**What to do:** Please show all lines of the records that include "Given".

**Stored items:**
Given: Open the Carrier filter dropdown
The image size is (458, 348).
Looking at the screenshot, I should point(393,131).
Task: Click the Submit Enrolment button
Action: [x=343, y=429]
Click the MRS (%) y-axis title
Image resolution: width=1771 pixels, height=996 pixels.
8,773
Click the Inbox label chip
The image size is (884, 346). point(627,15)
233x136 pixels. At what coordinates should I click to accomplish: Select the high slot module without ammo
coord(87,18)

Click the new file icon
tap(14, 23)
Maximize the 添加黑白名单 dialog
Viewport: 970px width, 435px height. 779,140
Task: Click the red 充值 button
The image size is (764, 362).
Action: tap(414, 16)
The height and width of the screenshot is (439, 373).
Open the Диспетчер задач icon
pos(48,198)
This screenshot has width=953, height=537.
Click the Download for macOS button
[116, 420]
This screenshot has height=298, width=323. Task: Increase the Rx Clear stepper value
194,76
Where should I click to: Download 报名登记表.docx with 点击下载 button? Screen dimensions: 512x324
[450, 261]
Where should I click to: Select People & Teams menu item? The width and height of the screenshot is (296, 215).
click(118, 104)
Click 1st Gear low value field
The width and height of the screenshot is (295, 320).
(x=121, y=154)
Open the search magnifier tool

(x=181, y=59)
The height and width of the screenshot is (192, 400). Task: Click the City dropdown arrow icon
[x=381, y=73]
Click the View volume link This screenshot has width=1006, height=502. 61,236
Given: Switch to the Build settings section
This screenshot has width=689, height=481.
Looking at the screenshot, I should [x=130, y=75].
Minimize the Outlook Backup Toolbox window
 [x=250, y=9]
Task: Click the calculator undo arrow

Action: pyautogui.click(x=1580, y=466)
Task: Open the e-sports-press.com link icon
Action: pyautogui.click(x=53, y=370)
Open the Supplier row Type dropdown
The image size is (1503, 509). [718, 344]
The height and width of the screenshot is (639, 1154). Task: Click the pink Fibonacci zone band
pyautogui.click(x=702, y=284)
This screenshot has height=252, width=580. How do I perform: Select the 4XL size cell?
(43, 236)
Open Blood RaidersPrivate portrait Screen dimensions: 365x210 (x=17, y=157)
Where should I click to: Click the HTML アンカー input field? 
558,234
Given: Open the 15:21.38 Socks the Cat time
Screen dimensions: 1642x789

**Response to the task:**
Given: Open the Carrier filter dropdown
Given: Switch to the Build settings section
Given: Open the 15:21.38 Socks the Cat time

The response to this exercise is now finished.